Now who am I? I don’t honestly know the answer to this question. It’s something I’ve pushed away for so long now that it’s gong to take some time to unpack. I’ve been reading a fair bit about all things transgender, dysphoria is a topic that comes up a fair bit and a lot of what I read struck a chord with me.
So the word is basically the opposite of euphoria, it means a profound state of unease or dissatisfaction, for those of you too impatient to check the first line of the wikipedia entry. Reading about it has put a lot of my life experience into focus. The fact that the face in the mirror was just a face, not a stranger per se, but not a face I ever identified with.
The disconnect goes a bit deeper than mere facial features, or clothes, or even behaviour, though all these things are tied into it. It goes right down superego and id, the conscious mind and the subconscious. Which is also something I just looked up on wikipedia.
As a child I had a tendency to cry a lot. My father has a temper (one which I inherited) and would, on frequent occasion reduce me to tears over trifling matters. A lost toy, homework, fights with my sisters, really it was more about the day he’d had than anything I did. I would cry and he would tell me not to, and I would do my absolute best to stop. Boys don’t cry after all.
The disturbing thing is I’ve learned how. I can shut it off like a faucet. Most of the time. As my relationship crumbles around me I realize this habit is a big part of the reason why. In a recent argument with the woman I love I went from bawling my eyes out to stone calm in a matter of heartbeats. I did this because I didn’t like the way she was looking at me. I did this because this is what I always do when I’m hurt.

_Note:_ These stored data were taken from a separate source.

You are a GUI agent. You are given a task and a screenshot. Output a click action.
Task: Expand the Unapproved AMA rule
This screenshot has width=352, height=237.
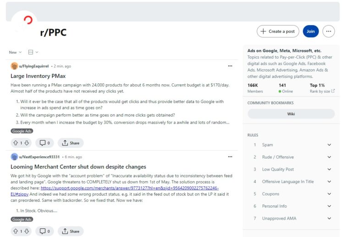pyautogui.click(x=329, y=218)
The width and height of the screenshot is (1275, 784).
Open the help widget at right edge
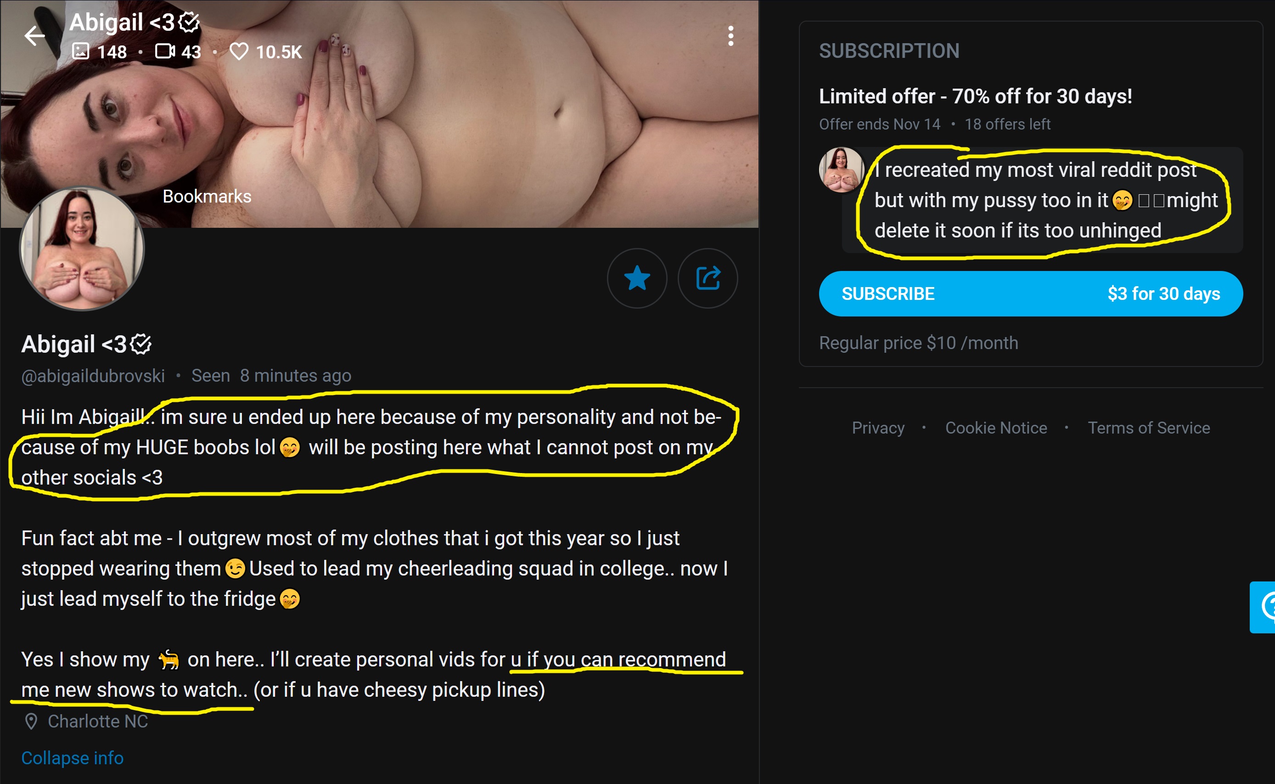point(1265,607)
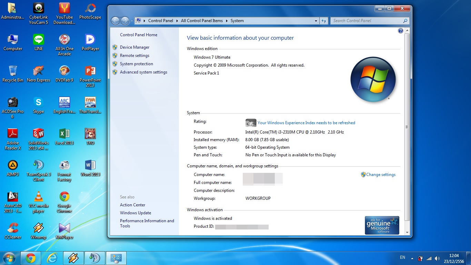Expand the All Control Panel Items breadcrumb arrow
This screenshot has height=265, width=471.
[x=227, y=21]
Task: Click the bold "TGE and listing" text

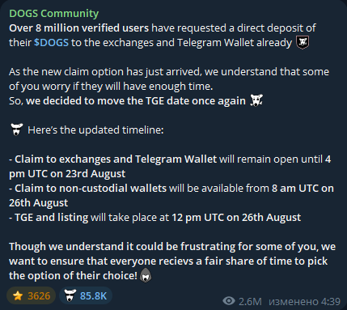Action: point(51,218)
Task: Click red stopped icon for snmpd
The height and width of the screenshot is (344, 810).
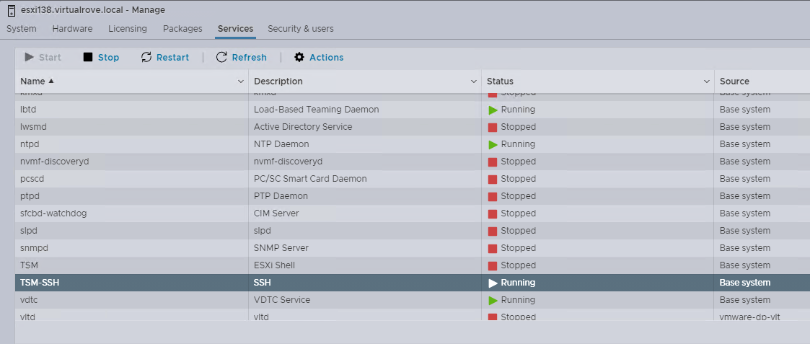Action: [x=493, y=248]
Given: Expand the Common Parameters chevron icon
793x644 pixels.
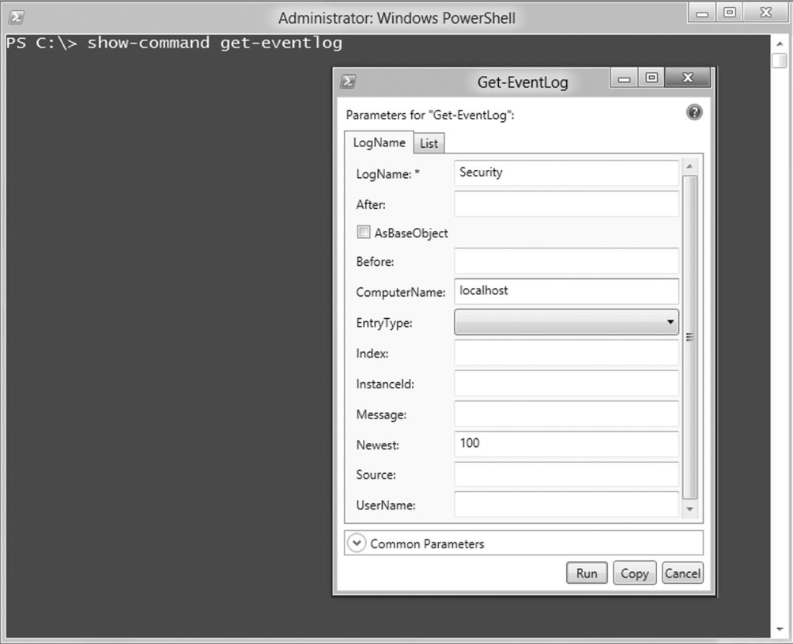Looking at the screenshot, I should coord(357,544).
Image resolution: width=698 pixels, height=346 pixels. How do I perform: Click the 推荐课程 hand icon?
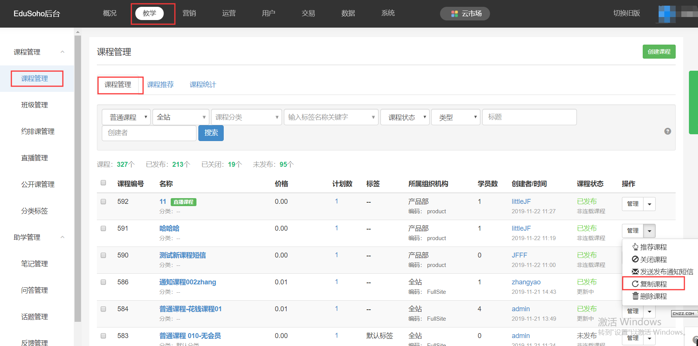pyautogui.click(x=635, y=247)
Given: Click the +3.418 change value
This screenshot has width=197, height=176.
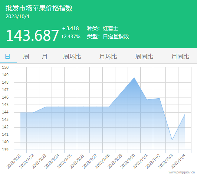Looking at the screenshot, I should (x=70, y=28).
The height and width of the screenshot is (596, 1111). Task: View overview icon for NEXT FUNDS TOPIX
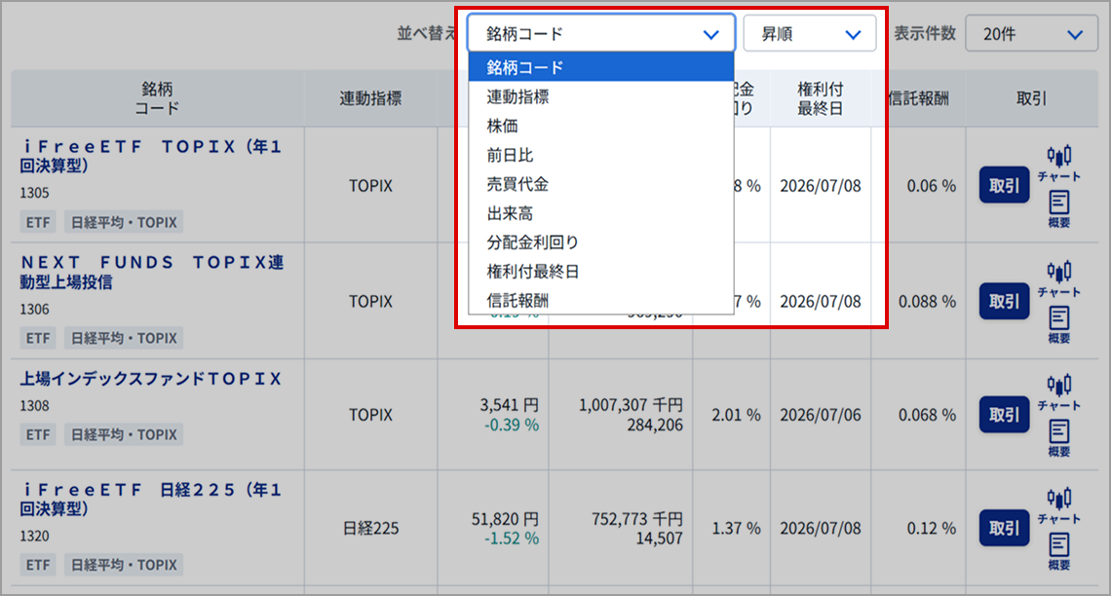(1058, 324)
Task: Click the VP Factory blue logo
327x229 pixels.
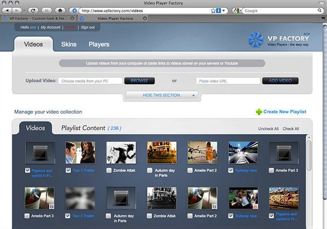Action: click(x=256, y=40)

I don’t like pain, I’m afraid of it, but when it comes we’re like old friends. I pulled a deep fryer on top of myself when I was four. It was probably unpleasant though in all honesty I only remember a few flashing images. From there I’ve had my share of trips to the hospital, each time doing my best to remain stoic and calm. Boys are supposed to be tough.
It was all a part of disconnecting from myself. In junior high I began regular self harm, toenails were my drug of choice. Intense and long lasting, no scars or questions. I read an article which proposed people engage in self harm because of the endorphin rush. That may have been part of it, but one of the big reasons I did it is that it made me feel strong.
As stated I’m terrified of getting hurt. Moving away from self harm I began to focus on exercise, in particular I quite enjoy martial arts. It’s the idea that if the world is going to hurt me, I want to be ready. I prepare myself for the pain by learning to ignore it, and learning to fight back. The problem is that both of those things are terrible solutions to relationship problems.